Экзотический таец Джо учился искусству в киношколе Чикаго и числит кумирами Антониони и Энди Уорхола. От Уорхола у него пристрастие к статичной камере, которым он, впрочем, не злоупотребляет: камера с буддистским спокойствием поджидает, пока персонаж войдет в кадр, а после равнодушно фиксирует покинутое им пустое пространство — но такие моменты Вирасетакун не затягивает. Не давая зрительскому взгляду соскучиться, он споро меняет ракурс. Не передерживает он и длинные тарковские планы с проходами по лесу, он аккуратен, не перегибает палку — это не тот заносчивый арт, которому совсем уж наплевать на зрителя. Заметно, что Вирасетакун не радикал и не фанатик одного формального приема: как только сюжет получает развитие — дядюшка Бунми пускается в свой последний путь — он переходит к съемкам ручной камерой, более подходящей для движения.
Единственным недружественным зрителю решением остается его пресловутый разорванный нарратив. В фильме есть загадочная вставная новелла о тайской принцессе, которая совокупляется в водоеме с сомом. По-видимому, это одно из воспоминаний Бунми о прошлых инкарнациях, но эпизод никак не привязан к основному сюжету. Не пеняя самородку на небрежность, благожелательно настроенные критики видят в подобных лакунах смысла простор для толкований. Поклонники фильма восторгаются "магическим реализмом" — границы между мирами размыты, медитация переходит в левитацию, а волшебство укореняется в быту. Эта проницаемость миров когда-то восхищала Ромера и Тарковского в фильме Мидзогути "Сказки туманной луны после дождя" (1953): призраки живут среди живых, между бытием и небытием нет травматического шва, смерть это не конец пути, а обратимый процесс — какое облегчение! В финале дядюшка Бунми оказывается в пещере. Она символизирует темную утробу, из которой человек выходит при рождении, а после в нее же и возвращается. Только если для человека Запада "пещера" — метафора, для невозмутимого тайца она — место действия.
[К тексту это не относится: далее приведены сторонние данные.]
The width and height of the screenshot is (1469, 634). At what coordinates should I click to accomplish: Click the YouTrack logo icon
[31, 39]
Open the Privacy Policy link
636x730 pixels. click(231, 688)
Все это выглядит вполне обаятельно и занятно, но успех тоже понятие обратимое. Точно так же несколько лет назад фестивальным любимцем был корейский режиссер Ким Ки Дук — критики восхищались его патентованной жестокостью и буддистской загадочностью и хором пели осанну. До тех пор, пока британский куратор, спец по азиатскому кино Тони Райнс не устроил режиссеру сеанс последующего разоблачения, назвав конъюнктурщиком и дутой фигурой. Влиятельный Райнс принимал деятельное участие в фестивальной раскрутке Вирасетакуна, но он не всесилен, а мода переменчива — как сложится дальнейшая карьера нынешнего фаворита, не переменится ли участь — покажет время.